Wednesday, January 30, 2013

Risorgimento

I can only theorize who was tracking my address on probtheme, and have several of those, the minute conveniences we utilize, theories. LBGT activists can be a militant lot, but no, I do not waste my energies stalking strangers online merely to harass, and I am not hounding their chief operating officer either. Counterproductive, which does not mean, once I am finished going my legal circuit, that I will not engage their board of directors. I intend to exhaust all my options before deciding my next step, whatever that may be, in declining health, but whoever you were, obviously, you wasted your time. I learned my lessons about foaming the head on the beer glass, and actively trolling doesn't earn money, does it?

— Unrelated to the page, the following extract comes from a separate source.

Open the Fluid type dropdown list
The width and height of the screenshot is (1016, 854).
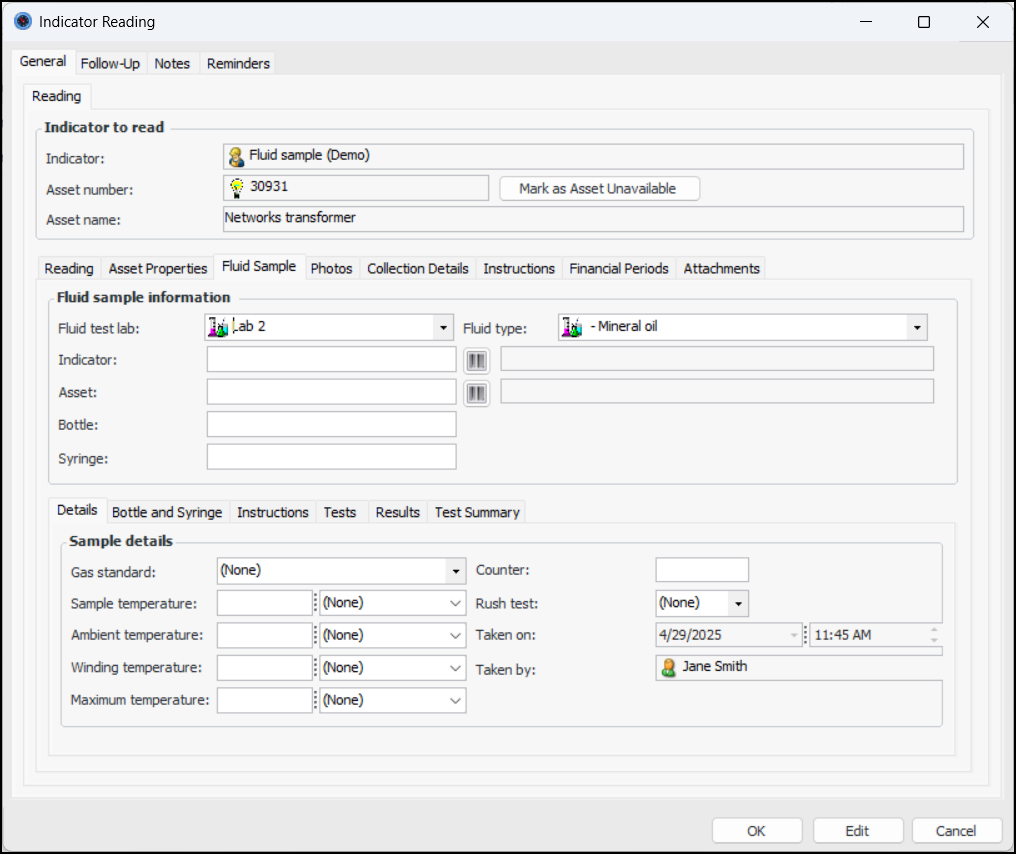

Your SB event sounds like fun, DW, reasonably priced, but I think I am staying home, passing up any possible sexual overkill with a pot belly.

I spent over $470 on the James Joyce reading group, and unhappily realized I did not need another undergraduate audit, and I am not enjoying myself, lagging in my studies, in my reading. Do I drop it, and just go in for research on my stronger days? I like Lance, told him as much, and reluctantly tapped him as a resource for, yes ssis, academic support, but I feel like an alien at the table, whether or not my perception is accurate, and have not made friends, (though the question remains, whom I would like to adopt, and that would not be the instructor, since I see myself as an imposition on his youthful volubility) and regret not waiting for a really motivating study choice. I have not made any decisions, one way or the other. Five sessions to go, while the weather is warm today, but bad for me to engage. Winds, with storms coming. How do I get out of this city, keeping my humanity intact?

I cannot handle full time career pressures to the extent that you can, not anymore.